EXCERPTED RECORDS:
▶

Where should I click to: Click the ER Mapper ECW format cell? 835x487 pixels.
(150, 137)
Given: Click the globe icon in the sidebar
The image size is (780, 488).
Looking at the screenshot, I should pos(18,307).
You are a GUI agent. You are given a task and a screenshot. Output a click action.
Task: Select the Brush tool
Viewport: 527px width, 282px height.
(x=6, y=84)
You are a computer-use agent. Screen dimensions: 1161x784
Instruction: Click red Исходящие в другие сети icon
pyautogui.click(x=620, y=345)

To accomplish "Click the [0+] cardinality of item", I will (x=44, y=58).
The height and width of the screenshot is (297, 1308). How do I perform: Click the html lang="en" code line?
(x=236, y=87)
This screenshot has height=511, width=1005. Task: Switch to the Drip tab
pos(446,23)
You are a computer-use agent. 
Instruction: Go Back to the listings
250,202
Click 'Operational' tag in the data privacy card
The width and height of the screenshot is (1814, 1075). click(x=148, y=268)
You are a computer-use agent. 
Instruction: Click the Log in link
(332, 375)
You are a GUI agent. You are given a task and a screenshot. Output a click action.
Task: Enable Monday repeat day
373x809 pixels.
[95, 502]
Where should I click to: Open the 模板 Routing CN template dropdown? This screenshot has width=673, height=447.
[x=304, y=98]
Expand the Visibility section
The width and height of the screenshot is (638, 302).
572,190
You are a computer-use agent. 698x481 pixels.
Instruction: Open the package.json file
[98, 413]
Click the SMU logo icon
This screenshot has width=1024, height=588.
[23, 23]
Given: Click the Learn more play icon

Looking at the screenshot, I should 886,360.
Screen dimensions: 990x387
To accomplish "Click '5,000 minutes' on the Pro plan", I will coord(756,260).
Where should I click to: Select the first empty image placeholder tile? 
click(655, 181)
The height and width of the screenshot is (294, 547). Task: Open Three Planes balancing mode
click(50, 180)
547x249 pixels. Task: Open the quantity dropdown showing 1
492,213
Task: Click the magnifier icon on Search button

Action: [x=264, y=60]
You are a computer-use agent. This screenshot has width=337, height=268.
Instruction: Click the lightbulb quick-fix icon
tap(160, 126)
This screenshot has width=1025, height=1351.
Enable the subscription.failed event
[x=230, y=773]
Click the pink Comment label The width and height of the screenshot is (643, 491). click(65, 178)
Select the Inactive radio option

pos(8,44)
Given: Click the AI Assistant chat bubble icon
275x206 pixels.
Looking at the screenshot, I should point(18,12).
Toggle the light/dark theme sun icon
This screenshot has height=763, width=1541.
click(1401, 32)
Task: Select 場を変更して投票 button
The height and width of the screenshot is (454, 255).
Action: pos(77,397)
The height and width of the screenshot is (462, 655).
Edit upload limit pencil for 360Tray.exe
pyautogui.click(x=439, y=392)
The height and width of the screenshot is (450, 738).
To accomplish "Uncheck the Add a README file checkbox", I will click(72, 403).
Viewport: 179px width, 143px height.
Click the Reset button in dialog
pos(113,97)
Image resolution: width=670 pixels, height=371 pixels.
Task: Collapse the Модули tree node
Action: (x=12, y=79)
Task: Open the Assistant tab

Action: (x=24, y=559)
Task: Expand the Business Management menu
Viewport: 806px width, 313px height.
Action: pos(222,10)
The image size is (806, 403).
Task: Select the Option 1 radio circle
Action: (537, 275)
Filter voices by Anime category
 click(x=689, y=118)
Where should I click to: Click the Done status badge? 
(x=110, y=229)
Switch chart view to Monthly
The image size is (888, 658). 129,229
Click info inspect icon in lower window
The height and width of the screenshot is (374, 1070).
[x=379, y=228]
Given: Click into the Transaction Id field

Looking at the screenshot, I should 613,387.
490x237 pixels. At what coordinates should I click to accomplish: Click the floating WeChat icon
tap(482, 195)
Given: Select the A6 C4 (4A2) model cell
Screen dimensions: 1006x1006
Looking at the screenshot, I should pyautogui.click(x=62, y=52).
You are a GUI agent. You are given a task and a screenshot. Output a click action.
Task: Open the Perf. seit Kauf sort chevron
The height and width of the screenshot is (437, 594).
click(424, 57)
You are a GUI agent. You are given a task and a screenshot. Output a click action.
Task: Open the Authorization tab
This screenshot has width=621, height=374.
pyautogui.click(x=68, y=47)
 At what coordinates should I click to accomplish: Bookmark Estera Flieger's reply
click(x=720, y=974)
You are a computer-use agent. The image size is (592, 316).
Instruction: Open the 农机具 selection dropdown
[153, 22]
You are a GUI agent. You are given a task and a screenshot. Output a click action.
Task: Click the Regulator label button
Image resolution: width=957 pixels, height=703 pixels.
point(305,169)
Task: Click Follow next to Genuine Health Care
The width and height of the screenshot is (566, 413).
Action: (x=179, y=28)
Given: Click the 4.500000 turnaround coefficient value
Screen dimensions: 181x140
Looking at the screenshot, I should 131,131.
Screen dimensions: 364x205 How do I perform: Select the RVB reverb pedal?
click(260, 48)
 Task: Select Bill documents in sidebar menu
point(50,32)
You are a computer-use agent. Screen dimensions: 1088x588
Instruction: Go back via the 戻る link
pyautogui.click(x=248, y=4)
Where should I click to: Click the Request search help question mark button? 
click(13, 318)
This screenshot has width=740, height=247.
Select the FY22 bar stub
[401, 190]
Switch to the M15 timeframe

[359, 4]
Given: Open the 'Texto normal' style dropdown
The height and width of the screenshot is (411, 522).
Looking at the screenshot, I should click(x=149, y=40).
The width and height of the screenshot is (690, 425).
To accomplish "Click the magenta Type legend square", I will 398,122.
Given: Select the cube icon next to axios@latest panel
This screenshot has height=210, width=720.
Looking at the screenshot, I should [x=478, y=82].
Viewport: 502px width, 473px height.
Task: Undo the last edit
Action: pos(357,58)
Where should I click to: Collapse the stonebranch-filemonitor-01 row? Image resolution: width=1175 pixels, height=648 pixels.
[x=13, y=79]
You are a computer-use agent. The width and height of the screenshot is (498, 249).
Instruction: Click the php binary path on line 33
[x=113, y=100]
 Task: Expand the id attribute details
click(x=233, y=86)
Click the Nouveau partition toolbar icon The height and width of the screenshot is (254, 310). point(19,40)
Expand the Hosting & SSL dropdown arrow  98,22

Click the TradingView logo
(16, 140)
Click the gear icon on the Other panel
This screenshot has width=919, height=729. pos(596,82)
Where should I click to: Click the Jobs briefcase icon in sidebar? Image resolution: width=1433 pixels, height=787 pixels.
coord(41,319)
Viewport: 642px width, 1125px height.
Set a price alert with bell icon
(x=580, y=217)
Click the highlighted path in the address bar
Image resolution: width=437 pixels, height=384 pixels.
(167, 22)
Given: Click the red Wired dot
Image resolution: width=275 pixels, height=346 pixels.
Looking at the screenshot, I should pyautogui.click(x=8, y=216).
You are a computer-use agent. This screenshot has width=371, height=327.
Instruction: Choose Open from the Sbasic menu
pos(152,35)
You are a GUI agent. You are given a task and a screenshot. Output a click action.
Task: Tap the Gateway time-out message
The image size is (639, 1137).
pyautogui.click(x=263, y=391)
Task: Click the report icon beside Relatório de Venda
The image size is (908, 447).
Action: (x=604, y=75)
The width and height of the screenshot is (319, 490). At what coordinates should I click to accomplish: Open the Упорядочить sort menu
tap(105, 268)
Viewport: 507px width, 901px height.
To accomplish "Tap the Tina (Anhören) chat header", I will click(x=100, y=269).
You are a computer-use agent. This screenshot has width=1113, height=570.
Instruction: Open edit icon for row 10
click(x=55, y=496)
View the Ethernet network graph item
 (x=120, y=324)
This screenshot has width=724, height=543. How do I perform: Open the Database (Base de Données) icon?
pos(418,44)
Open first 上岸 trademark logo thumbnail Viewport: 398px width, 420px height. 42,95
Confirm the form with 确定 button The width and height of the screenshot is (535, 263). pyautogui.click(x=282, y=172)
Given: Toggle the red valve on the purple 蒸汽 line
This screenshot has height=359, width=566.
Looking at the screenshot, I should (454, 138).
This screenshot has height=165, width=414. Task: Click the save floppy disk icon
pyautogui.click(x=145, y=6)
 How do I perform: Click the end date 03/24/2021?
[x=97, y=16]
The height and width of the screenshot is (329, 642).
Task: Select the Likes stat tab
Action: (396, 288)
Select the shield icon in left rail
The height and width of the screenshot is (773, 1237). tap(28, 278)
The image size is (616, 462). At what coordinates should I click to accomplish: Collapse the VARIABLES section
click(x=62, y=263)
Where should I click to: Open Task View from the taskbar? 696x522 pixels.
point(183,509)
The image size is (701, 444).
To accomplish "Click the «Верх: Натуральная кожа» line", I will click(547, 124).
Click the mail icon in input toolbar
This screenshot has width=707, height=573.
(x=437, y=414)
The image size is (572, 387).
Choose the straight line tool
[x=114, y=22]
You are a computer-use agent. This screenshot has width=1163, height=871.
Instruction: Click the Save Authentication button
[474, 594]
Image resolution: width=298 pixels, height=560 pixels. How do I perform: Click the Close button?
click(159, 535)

◀

TASK OBJECTIVE:
When a line in the records above holds "computer", that line is to be reported.

WRITTEN RESPONSE:
You are a computer-use agent. Screen dimensions: 1161x784
You are a computer-use agent. 
You are a computer-use agent. 
You are a computer-use agent. 698x481 pixels.
You are a computer-use agent. This screenshot has width=337, height=268.
You are a computer-use agent. The image size is (592, 316).
You are a computer-use agent. Screen dimensions: 1088x588
You are a computer-use agent. The width and height of the screenshot is (498, 249).
You are a computer-use agent. This screenshot has width=371, height=327.
You are a computer-use agent. This screenshot has width=1113, height=570.
You are a computer-use agent. This screenshot has width=1163, height=871.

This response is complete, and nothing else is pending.